In 1926, al-Karmil began publishing a "women's page" (Safhat al-nisa) that was edited by Sadhij Nassar, Najib Nassar's wife, who also served as an editor and director of administration for the newspaper as a whole. Her journalistic contributions between 1926 and 1933 have been characterized as a kind of "one-woman press", wherein she commented on a wide range topics, including women's activities locally, regionally, and internationally. Encouraging women to raise their male and female children equally and to take up work to facilitate their economic independence, Nassar also urged women to get involved in politics, while avoiding factionalism in favor of unity. For example, in the late 1920s, Nassar wrote, "You are responsible. Yes, you Palestinian Arab ladies, Muslim and Christian, you are responsible for the integrity of the nation (its "watan") and keeping Palestine Arab as it was until now. Every woman will spread the spirit of cooperation among the sons of the Arabs in the souls of her children." In 1930, Sadhij Nassar was a founding member and secretary of the Arab Women's Union Society in Haifa, which was one of the more militant branches of the women's movement during the British Mandate period.

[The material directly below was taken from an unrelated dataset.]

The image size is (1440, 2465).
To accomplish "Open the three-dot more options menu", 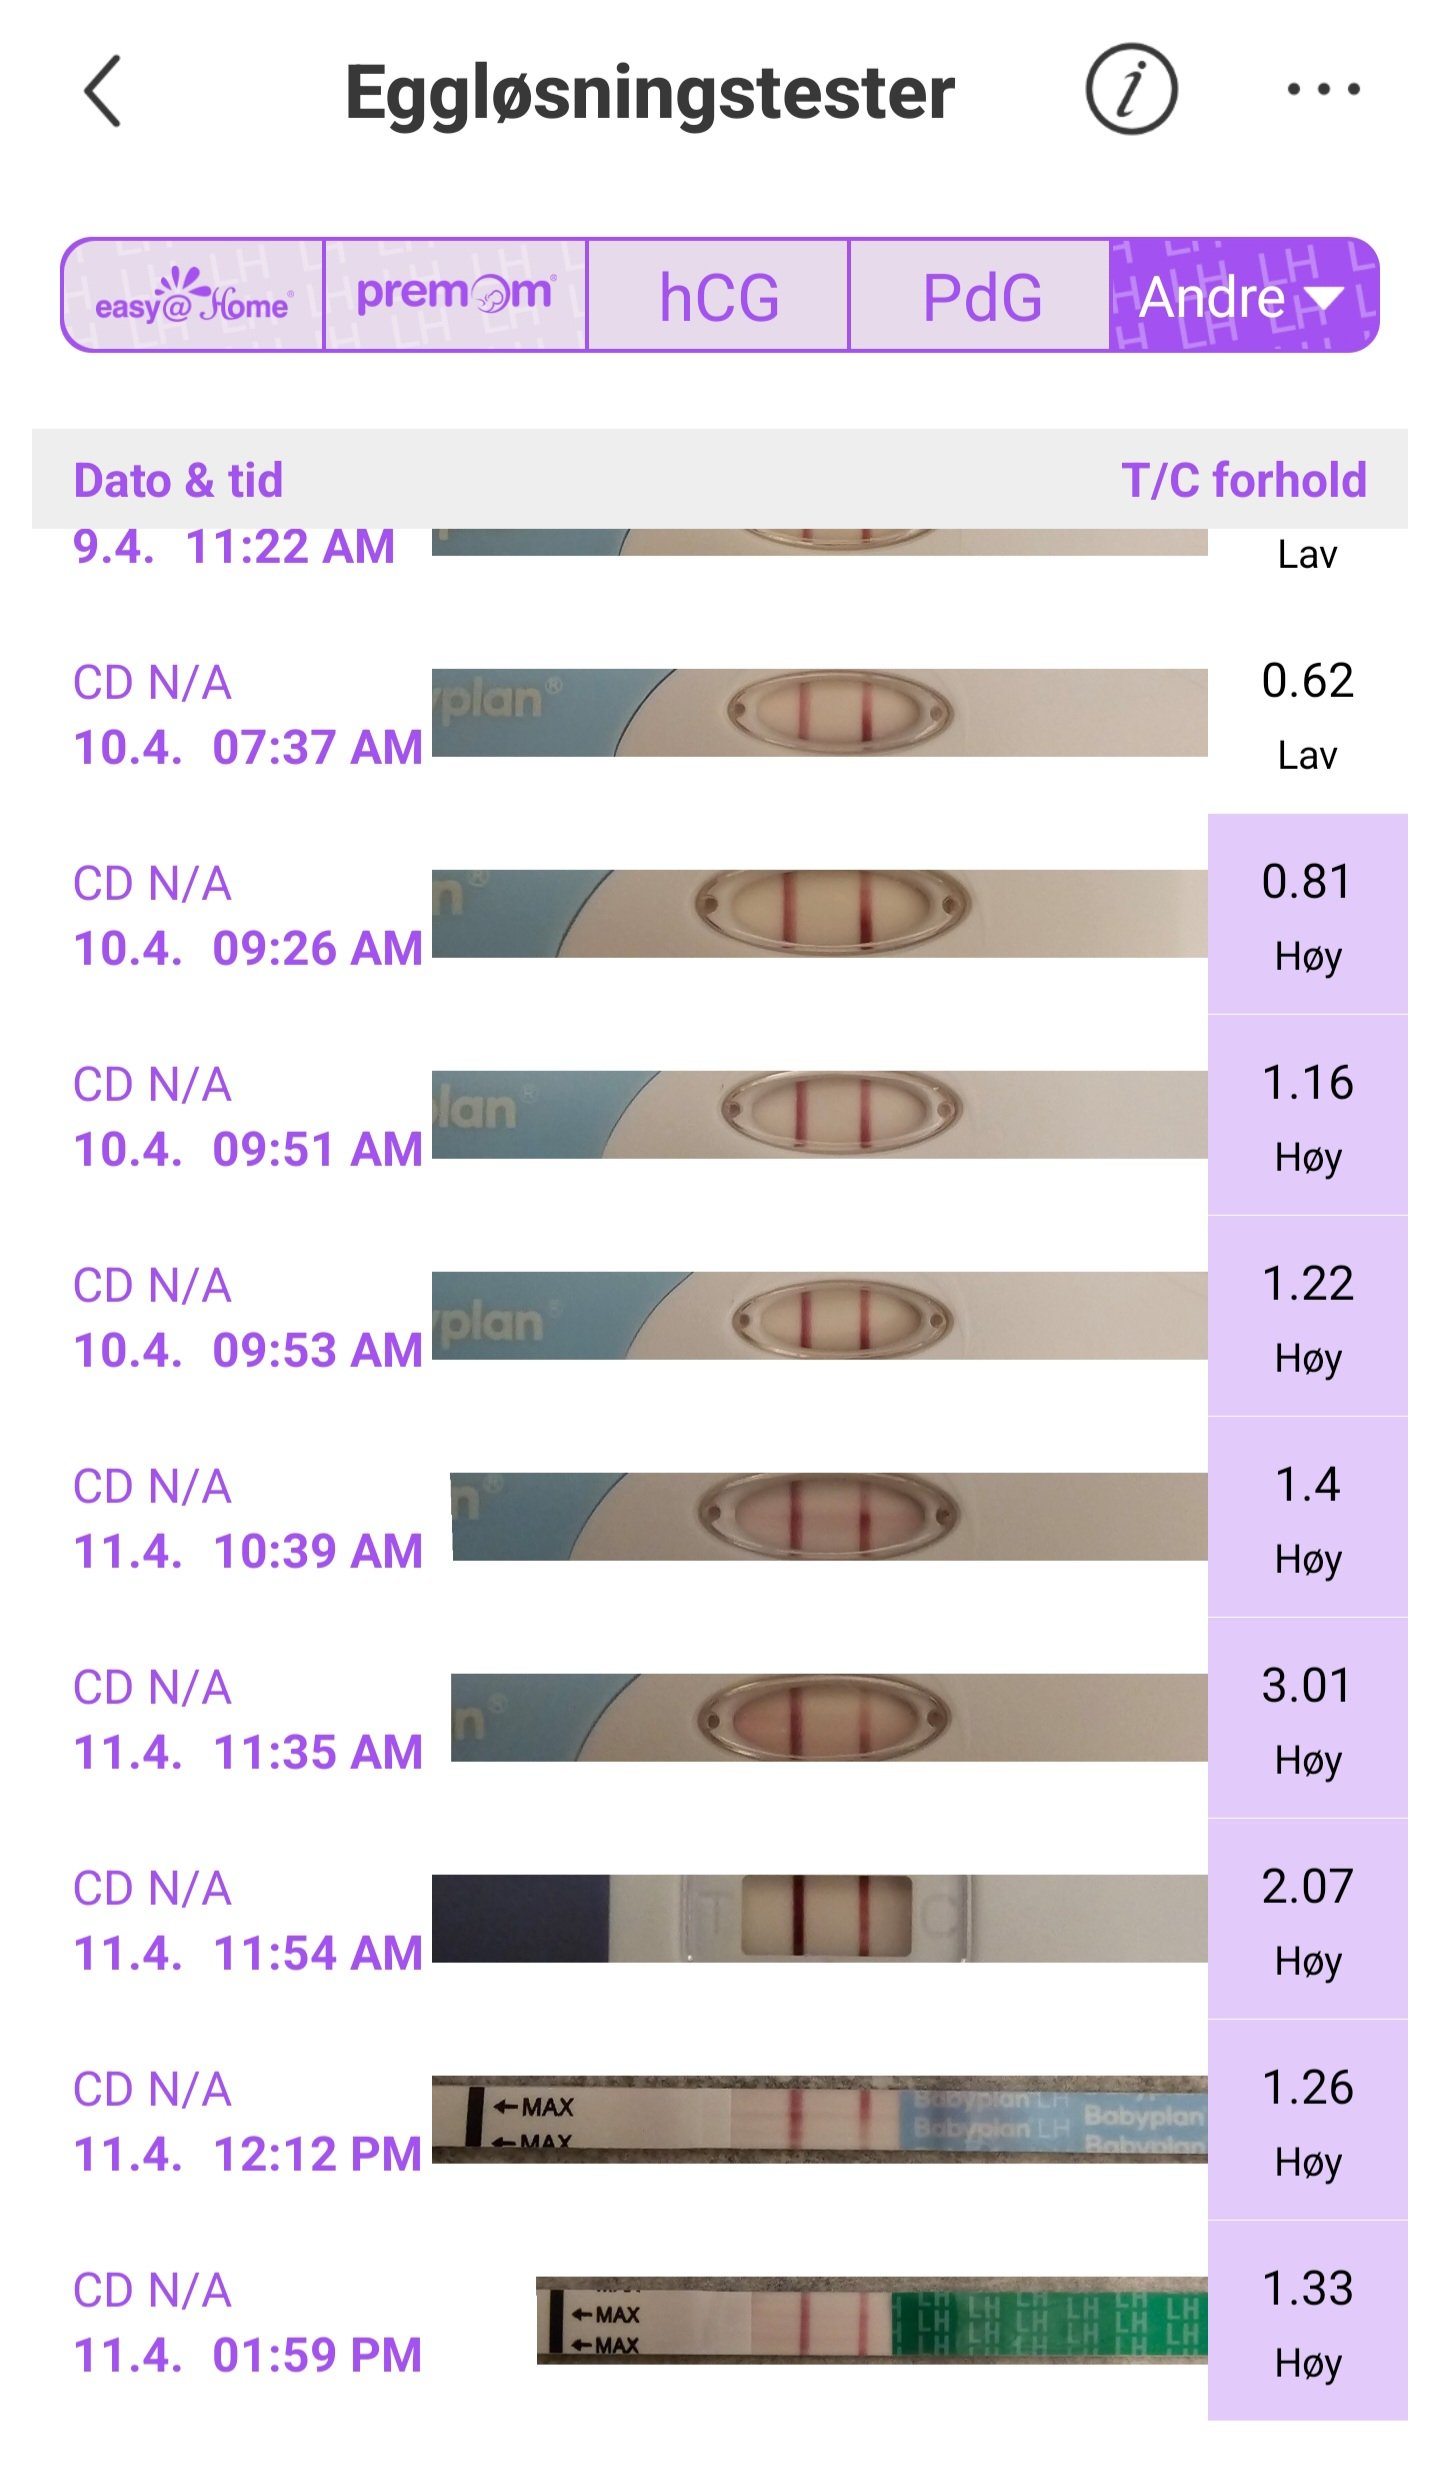I will coord(1323,90).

==Relationship with the ruling authorities==

===Ottoman rule===
In its early years, al-Karmil′s editorial line reflected a positive approach toward the ruling imperial authorities, the Turkish Committee of Union and Progress (CUP), but by 1911, like most other pan-Arabist thinkers, it switched to opposing the CUP because of its perceived bias in favor of Zionism. Among the contributing writers to al-Karmil were many who had participated in the Arab revolt of 1916, such as Druze intellectual Ali Nasir al-Din and educator and journalist Hamdi al-Husayni.

===British Mandate rule===
In the late 1930s, Sadhij Nassar was described by the British authorities as "a menace to public security" and a "prominent agitator". Nassar was arrested in March 1939 by British police and held in administrative detention under the Defense Emergency Regulations in a women's prison in Bethlehem until February 1940, when she was detained because "she was actively engaged in subversive propaganda." She is cited as being the first female Palestinian political prisoner. After her release, she returned to editing al-Karmil, serving as the editor between 1941 and 1944, when the newspaper was operating without a permit after the British authorities had refused to issue one. She continued her activities in the women's movement until 1948, when she became a refugee and wrote for various publications in London and in Damascus, where she tried to open a branch of the Arab Women's Union Society. She is believed to have died in Damascus during the 1970s.

== Ongoing influence ==
In August 2020, The Palestinian Museum in Birzeit, West Bank hosted 'theatrical narrative' based on Najib Nassar's life on its social media channels called Saheb Al-Karmil (in English: The Owner of Al-Karmil). The piece was performed by four actors: Amer Hlehel, Ivan Azazian, Mohammad Basha and Khawla Ibrahim. As a result of the start of the COVID-19 pandemic, the play was adapted to be performed in the Museum's 'Printed in Jerusalem' exhibition and filmed. The recording reached a global audience.

In 2022, Middle East Eye called the newspaper 'monumental' and argued that it 'contributed widely to the shaping of Palestinian national consciousness'.